The most special memory I have of this beret, though, dates back to hanging out with a very artistic crowd up in Bridgewater, Connecticut. Theme parties were always afoot, and this beret was perfect for the character I played at a Beatnik Party in one of our friends’ basements. Yes, there was open mic; yes, there were bongos.

Me as “Chloe” at the Beatnik Party, February 24, 2000.

I tossed the beret in my home dry-cleaning kit and donated it to Goodwill.

I dug a little deeper into the bin and found my mother’s leather gloves, which I took as my own after high school and wore them all through college at URI. I did wear them again on and off through the years. In the photo below you can see them.

Me, March 26, 1992, sitting on the back of my car at the URI campus. I was probably taking a break from play rehearsal.

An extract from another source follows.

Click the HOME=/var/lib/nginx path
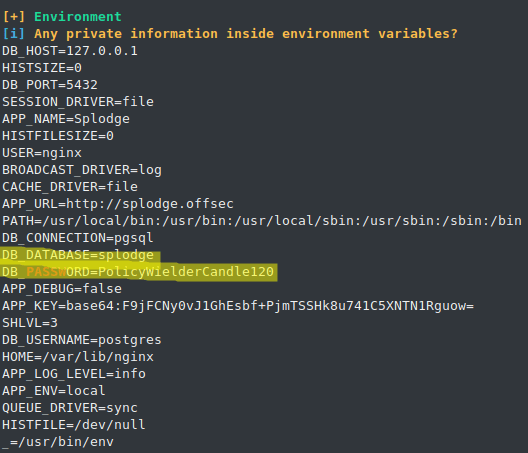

They were very durable and I believe had been purchased in the 1970s, but when I pulled them out of the bin, they practically fell apart. Unfortunately, they went to the trash.

The last thing to go was my very first Easter basket, which was used for that purpose all through my childhood and even into adulthood (Dad gave us Easter baskets until we were way too old to be getting candy and toys, so he’d get creative and fill them with other things. When I was in college, for example, mine was always filled with Tab, cigarettes, beer, and chips).

I kept it all these years despite the broken handle, and would always use it to store things as an excuse not to get rid of it. It’s lived on the coat closet shelf for the past 13 years, acting as a catchall for gloves without mates, emergency flashlights, and batteries.

The handle has been taped back on several times, the white paint has been scraped off, and some of the weaving is splintered. It had to go to the trash.

Me and my first Easter basket, April 1, 1972. I remember that bunny toy—it was plastic and had little jingle bells in the bottom. It smelled like plastic and cherries.